Sun-Times file photo

Federal prosecutors want a judge to send a longtime Dorothy Brown worker to prison for more than two years after they said she lied to a grand jury, “threw a wrench in the wheels of justice and ground them to a halt.” 

They also said the lies Beena Patel told the grand jury investigating job-selling allegations in the office of Brown, the clerk of the Circuit Court of Cook County, “directly impacted the government’s ability to charge those most culpable in the illegal activity.”

It’s been four years since the FBI seized a cell phone from Brown. Brown still denies wrongdoing and has not been charged with any crime. But Patel’s trial earlier this year made clear Brown had been squarely in the feds’ sights. 

By mid-2015, Assistant U.S. Attorney Heather McShain said at trial, the FBI and a grand jury were “well over a year into an investigation of Dorothy Brown” over allegations that Brown had been selling jobs, promotions and pay raises inside her office. 

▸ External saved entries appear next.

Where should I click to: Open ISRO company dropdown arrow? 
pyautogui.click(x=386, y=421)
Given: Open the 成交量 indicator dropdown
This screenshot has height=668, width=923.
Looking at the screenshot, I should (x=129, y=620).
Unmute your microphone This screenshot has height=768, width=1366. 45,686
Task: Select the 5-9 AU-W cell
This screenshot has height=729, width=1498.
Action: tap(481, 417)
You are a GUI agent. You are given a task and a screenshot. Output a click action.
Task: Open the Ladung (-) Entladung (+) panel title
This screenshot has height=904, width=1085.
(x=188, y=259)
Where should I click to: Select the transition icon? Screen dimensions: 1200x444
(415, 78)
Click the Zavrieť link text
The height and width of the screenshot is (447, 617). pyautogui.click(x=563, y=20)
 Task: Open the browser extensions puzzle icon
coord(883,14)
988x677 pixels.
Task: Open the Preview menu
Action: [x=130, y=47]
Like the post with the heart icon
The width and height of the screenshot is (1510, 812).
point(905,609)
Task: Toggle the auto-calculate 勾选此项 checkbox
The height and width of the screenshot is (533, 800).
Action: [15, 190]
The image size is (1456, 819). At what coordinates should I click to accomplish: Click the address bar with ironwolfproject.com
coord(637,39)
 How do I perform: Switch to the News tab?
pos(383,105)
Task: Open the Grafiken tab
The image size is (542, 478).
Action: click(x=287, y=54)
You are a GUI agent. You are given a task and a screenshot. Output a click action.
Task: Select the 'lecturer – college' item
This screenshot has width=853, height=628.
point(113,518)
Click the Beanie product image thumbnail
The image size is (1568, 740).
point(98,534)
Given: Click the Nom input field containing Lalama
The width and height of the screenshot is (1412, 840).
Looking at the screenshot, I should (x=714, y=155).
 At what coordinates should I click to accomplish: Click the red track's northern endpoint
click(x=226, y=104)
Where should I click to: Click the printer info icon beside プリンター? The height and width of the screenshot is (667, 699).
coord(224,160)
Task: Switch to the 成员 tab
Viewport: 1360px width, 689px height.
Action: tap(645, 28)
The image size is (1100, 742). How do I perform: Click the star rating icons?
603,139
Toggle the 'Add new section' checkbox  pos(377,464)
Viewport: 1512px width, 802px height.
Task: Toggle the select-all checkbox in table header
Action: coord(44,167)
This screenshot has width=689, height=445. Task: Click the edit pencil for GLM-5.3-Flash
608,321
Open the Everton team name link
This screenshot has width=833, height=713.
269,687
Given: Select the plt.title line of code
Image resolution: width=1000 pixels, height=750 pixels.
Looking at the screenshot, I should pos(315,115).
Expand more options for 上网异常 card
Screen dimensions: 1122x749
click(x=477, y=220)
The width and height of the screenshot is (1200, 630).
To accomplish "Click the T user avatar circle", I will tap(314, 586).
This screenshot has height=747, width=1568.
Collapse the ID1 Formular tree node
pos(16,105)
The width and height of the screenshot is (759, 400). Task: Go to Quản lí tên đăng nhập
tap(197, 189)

Patel derailed that investigation by lying repeatedly to the grand jury, the feds say. A trial jury convicted Patel in April. Prosecutors asked U.S. District Judge Sara Ellis to sentence Patel to 30 months in prison in a memo filed Tuesday.

The feds’ investigation centered in part around a $15,000 payment by Sivasubramani Rajaram allegedly to land a job at the clerk’s office. The feds say Rajaram made a $5,000 cash payment at a meeting at the Corner Bakery across from the Daley Center. But when prosecutors asked Patel about that meeting in front of the grand jury, they said Patel gave misleading answers.

“She attempted to minimize her own involvement by stating that Rajaram slid the envelope containing $5,000 in cash directly to the Clerk,” McShain wrote in Tuesday’s memo.

Prosecutors said it was Patel who accepted the cash. 

“By then, her testimony had been so misleading and had contradicted itself in so many respects that it was difficult for the grand jury to credit or follow anything that she said,” McShain wrote. McShain said the lies, “successfully derailed the grand jury’s investigation of this bribe payment.”

Patel’s defense attorneys have filed their own memo in advance of her sentencing Tuesday but they persuaded the judge to keep it under seal.

Rajaram was sentenced in 2017 to probation in his own perjury case. But McShain wrote in the memo that Rajaram’s sentence was due to his health. She belittled the notion that Patel should receive the same sentence. 

“A sentence of probation will send a message to future witnesses in public corruption cases that it is okay to lie under oath because, even if you get successfully prosecuted, you will still walk free,” McShain wrote.